Pixel coordinate grounding data
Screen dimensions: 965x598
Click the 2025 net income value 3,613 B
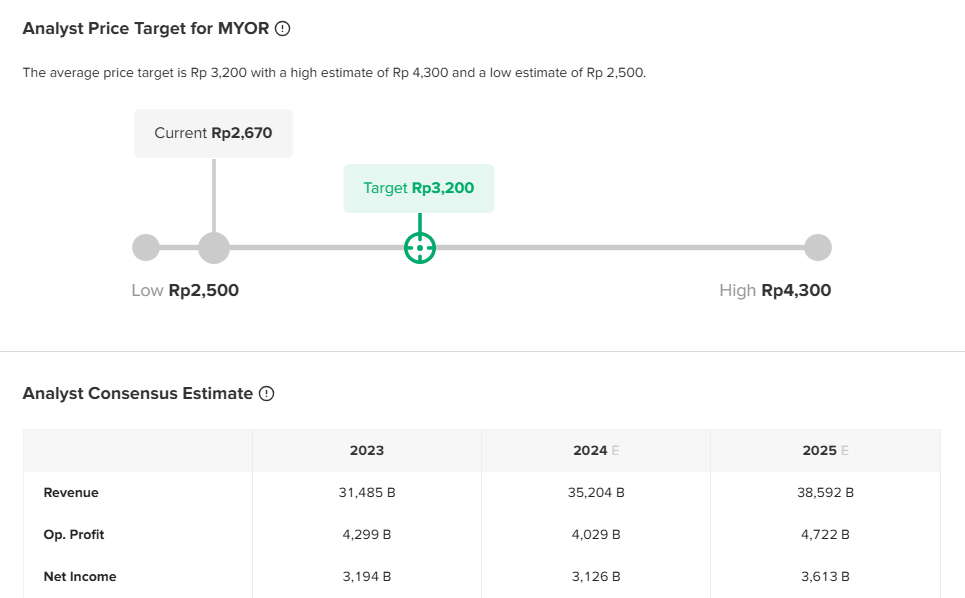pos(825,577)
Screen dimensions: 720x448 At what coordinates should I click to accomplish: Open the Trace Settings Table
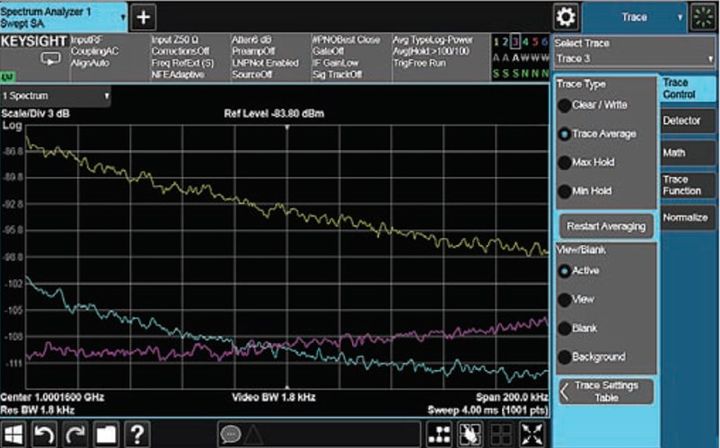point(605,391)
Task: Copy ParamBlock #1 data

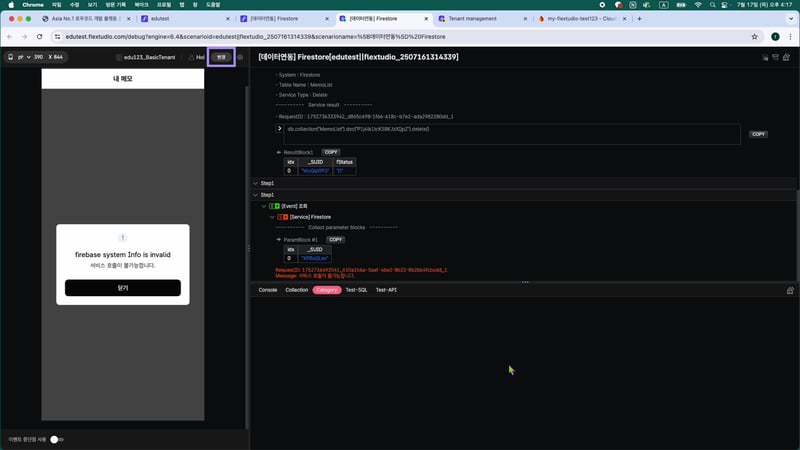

:: Problem ::
The required output is the line containing "Screen dimensions: 720x448" plus every line after it to the end of the data, copied exactly and with no pictures.

:: Answer for the task ::
Screen dimensions: 720x448 At what coordinates should I click to accomplish: Open the Trace Settings Table
point(605,391)
Task: Copy ParamBlock #1 data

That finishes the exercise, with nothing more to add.